14th Ghana Permanent Representative to the United Nations
- In office July 2015 – May 2021
- President: John Dramani Mahama
- Preceded by: Ken Kanda

Personal details
- Born: September 4
- Spouse: John Samuel Pobee
- Alma mater: University of Ghana; International Institute of Social Studies; Graduate Institute of International and Development Studies; Ghana Institute of Management and Public Administration;
- Occupation: Diplomat

= Martha Ama Akyaa Pobee =

Ghanaian diplomat

Martha Ama Akyaa Pobee (born 4 September) is a Ghanaian diplomat who has been serving as Assistant Secretary-General of the United Nations for Africa at the United Nations Secretariat since 2021. In this capacity, she is part of the United Nations Department of Political and Peacebuilding Affairs.

Before joining the UN, Pobee was Ghana's first female permanent representative to the United Nations. She was appointed in July 2015 by the former president John Dramani Mahama. As the assistant secretary-general of the United Nations for Africa in the Departments of Political and Peace Operations, she gave remarks to the security council in November 2023.

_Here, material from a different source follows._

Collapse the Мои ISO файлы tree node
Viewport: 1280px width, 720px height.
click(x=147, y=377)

==Early life and education==
Pobee obtained her bachelor's degree in English and philosophy from the University of Ghana and her master's degree in development studies from the International Institute of Social Studies in The Hague. She also studied multilateral diplomacy at the Graduate Institute of International and Development Studies (IHEID) and Public Administration at the Ghana Institute of Management and Public Administration (GIMPA).

== Career ==
Pobee was a career diplomat, serving in the Ministry for Foreign Affairs. She was posted in Tel Aviv from 2000 until 2004. She was Head of Chancery at the Ghanaian Embassy in Washington D.C. from 2006 until 2010.

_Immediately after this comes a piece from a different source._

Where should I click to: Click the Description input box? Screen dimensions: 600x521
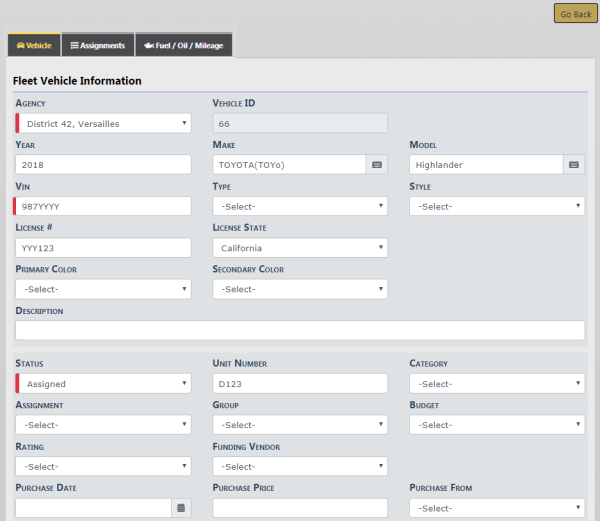point(300,330)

From 2010 to 2012, Pobee was the director of the Information and Public Affairs Bureau at the Ministry for Foreign Affairs. She later became the deputy head of mission at the Ghana High Commission in Pretoria from 2012 until her appointment as Ghana's permanent representative to the UN by President John Dramani Mahama in July 2015.

== Personal life ==
Pobee was married to John Samuel Pobee, an Anglican priest and emeritus professor. The ceremony took place at the University of Ghana on 26 July 1994. She is a Roman Catholic.